Leon scratched his chin and weighed the risk against the reward. “What’s my cut?”

“How does twenty-five grand sound?”

“Are you serious? Just for driving you around?”

“I’m going to be impersonating a whale, and will need a full-time driver at my beck and call. You’ll need to get your tuxedo dry-cleaned and wear the hat and do the step-and-fetch-it. You up for that?”

“Shit, I’ll wiggle through a pipe for twenty-five grand.”

Billy would have enjoyed seeing that. Climbing out, he banged his hand on the roof. The limo pulled away and slowly faded into the night.

Home sweet home was a luxury penthouse condo that he’d won in a rigged poker game from a Dallas oilman. The game had been arranged by the host at a Strip casino with whom Billy had split his winnings and who technically owned half the condo. They talked once a month, the host checking to make sure Billy hadn’t pulled a fast one and sold the place. Maybe he’d take his cut from Crunchie’s score and pay the host off. It would be nice to get him off his back.

Standing in his bedroom, he peeled off his clothes and tossed them in the trash. Losing your clothes after a heist was an old hustler’s trick, designed to keep casino security from remembering you the next time you ripped the place off.

He wanted to look sharp for his meeting, and he entered the closet and picked through the racks. He settled on black Armani slacks and a Louis Vuitton black silk shirt with mother-of-pearl buttons that he’d been saving for a special occasion. When he finished dressing, he appraised himself in the mirror hanging on the closet door. He looked like a player.
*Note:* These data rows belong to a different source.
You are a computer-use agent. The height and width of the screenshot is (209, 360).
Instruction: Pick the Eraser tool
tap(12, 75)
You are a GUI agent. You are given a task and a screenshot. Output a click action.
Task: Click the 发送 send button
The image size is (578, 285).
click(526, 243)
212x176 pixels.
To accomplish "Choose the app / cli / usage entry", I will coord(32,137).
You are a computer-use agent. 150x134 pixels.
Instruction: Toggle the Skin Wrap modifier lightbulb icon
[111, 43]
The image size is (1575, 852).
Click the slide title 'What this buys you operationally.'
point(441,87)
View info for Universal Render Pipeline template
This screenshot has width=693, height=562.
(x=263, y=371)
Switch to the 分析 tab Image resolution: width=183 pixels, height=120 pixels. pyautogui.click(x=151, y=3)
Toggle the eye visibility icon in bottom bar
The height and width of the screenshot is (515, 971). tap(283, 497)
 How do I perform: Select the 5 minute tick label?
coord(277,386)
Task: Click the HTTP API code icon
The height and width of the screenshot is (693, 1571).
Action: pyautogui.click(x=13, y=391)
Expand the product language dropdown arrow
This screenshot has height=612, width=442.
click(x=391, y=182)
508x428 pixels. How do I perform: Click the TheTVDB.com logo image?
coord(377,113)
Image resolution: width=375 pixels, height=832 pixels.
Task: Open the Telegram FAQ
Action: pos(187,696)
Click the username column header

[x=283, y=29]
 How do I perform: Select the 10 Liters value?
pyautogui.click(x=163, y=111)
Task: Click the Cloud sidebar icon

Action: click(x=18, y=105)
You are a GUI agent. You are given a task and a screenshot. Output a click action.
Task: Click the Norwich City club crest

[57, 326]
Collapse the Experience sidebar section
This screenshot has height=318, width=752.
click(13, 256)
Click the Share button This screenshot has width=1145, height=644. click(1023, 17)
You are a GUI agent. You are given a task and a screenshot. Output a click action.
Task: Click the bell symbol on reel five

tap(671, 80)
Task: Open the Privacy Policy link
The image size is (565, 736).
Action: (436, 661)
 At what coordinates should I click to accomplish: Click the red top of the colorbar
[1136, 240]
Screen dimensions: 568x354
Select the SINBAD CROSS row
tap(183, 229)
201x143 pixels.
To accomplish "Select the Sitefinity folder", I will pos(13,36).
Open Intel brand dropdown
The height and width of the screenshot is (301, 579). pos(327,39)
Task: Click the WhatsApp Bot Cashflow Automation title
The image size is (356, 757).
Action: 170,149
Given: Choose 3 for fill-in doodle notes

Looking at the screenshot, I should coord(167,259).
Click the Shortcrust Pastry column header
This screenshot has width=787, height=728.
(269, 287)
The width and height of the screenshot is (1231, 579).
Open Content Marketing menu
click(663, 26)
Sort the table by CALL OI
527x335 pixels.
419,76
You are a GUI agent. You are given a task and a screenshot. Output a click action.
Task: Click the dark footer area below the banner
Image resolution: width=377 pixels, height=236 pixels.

What a life. He’d just celebrated his thirtieth birthday, and had made more money and accumulated more sexy stuff than he’d ever dreamed possible. And there was more where that came from. He’d once taken a helicopter ride over Las Vegas. The gaudy casinos and hotels had reminded him of an upturned pirate’s treasure chest, just waiting to be plundered.

He called downstairs to the valet and requested that his car be brought up.

For years, the local hustlers had met at the Denny’s on Tropicana Avenue to talk shop. Then several regulars got busted, and word leaked out that the booths were bugged by the gaming board. It had made the Grand Slam special a lot less attractive.

By default, the Peppermill had become the new hangout, so it was natural that Crunchie wanted to meet there. From the street it resembled a retro diner, but in fact was two businesses. The front was a tourist-trap restaurant that served twelve-dollar burgers, the back a cocktail lounge with a circular fireplace and no security cameras. As Billy eased his metallic black Maserati GranTurismo into the narrow parking space in front, his Droid vibrated. Crunchie calling.

“I’m running behind,” the old grifter said by way of greeting.

“You’re not here?”

“My Vet won’t start. I’ll call you when I’m on my way.”

Billy tapped his fingers on the wheel. Crunchie had called this meeting, and now he wasn’t here. This was getting off to a bad start. “How soon will that be?”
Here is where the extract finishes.